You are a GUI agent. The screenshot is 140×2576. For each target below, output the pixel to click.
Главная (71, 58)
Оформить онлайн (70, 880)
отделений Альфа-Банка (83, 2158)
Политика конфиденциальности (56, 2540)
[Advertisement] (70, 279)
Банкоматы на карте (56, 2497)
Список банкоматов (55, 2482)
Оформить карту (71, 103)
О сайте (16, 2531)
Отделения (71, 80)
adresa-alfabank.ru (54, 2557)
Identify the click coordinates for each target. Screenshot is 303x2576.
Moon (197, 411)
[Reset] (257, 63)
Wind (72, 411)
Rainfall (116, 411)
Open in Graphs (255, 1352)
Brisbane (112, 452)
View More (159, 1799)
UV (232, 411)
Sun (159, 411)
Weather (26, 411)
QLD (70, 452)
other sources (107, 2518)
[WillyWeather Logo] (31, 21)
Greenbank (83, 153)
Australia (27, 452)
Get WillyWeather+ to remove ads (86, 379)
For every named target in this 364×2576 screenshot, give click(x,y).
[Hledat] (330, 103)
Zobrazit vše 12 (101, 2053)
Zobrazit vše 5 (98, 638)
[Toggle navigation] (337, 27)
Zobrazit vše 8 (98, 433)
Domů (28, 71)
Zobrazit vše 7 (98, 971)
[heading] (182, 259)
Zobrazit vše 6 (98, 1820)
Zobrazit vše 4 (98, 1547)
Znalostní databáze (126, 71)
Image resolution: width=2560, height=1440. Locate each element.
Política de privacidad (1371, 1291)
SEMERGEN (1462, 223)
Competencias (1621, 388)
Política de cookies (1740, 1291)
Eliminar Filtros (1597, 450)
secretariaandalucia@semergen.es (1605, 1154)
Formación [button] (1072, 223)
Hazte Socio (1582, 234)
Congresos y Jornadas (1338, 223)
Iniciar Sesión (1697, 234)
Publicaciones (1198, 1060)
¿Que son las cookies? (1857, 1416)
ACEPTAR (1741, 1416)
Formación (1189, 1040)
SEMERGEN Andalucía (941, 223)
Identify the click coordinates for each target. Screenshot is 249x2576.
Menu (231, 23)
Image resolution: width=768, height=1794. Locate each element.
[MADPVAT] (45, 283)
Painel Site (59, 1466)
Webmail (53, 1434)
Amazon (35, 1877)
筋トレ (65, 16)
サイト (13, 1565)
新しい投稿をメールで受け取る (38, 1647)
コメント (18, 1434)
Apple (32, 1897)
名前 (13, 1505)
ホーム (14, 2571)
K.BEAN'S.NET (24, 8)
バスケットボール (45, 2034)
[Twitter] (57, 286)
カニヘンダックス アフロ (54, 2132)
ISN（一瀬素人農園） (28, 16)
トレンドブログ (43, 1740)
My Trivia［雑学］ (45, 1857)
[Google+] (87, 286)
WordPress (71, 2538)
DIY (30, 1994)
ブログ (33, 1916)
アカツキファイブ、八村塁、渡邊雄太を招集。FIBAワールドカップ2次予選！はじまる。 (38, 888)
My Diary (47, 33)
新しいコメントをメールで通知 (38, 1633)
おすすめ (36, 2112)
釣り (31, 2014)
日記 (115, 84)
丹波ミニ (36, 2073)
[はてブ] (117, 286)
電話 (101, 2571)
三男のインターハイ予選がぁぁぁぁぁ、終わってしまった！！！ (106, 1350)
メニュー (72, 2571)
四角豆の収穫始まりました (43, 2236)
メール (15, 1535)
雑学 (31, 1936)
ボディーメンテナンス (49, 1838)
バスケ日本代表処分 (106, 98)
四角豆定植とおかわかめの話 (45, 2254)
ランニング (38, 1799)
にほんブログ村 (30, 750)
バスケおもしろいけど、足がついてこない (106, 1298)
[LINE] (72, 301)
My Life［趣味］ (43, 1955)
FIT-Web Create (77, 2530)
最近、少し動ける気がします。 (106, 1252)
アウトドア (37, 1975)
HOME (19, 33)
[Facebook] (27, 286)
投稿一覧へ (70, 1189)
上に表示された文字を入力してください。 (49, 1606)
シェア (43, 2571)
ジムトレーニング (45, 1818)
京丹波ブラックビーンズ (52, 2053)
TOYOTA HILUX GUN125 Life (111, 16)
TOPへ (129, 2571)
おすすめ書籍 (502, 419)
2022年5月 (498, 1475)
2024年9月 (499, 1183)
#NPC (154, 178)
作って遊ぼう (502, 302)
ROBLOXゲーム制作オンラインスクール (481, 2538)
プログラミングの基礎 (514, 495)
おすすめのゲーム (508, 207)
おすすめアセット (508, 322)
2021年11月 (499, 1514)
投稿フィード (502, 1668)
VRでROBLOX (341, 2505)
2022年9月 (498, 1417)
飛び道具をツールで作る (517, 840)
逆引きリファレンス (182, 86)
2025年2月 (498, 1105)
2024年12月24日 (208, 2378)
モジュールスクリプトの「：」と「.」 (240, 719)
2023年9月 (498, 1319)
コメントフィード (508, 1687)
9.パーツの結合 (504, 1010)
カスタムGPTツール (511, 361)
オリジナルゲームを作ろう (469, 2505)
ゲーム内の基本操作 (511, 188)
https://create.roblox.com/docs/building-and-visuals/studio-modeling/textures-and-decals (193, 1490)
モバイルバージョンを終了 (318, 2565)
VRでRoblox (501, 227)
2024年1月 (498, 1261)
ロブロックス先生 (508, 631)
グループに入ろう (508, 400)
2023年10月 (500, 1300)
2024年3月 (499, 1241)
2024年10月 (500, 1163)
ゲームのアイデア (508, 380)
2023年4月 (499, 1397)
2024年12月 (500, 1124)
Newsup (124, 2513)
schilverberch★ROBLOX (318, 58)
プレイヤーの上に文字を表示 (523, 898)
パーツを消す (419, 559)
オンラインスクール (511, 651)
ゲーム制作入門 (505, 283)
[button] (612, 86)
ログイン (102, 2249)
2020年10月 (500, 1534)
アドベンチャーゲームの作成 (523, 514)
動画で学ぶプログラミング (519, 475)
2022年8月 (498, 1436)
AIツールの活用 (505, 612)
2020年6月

[Directions for this task]: In the listing above, find the line with "Política de privacidad (1371, 1291)" and the line with "cookies? (1857, 1416)", then print exactly those two lines and every line between them, and nothing more.

[Answer]:
Política de privacidad (1371, 1291)
SEMERGEN (1462, 223)
Competencias (1621, 388)
Política de cookies (1740, 1291)
Eliminar Filtros (1597, 450)
secretariaandalucia@semergen.es (1605, 1154)
Formación [button] (1072, 223)
Hazte Socio (1582, 234)
Congresos y Jornadas (1338, 223)
Iniciar Sesión (1697, 234)
Publicaciones (1198, 1060)
¿Que son las cookies? (1857, 1416)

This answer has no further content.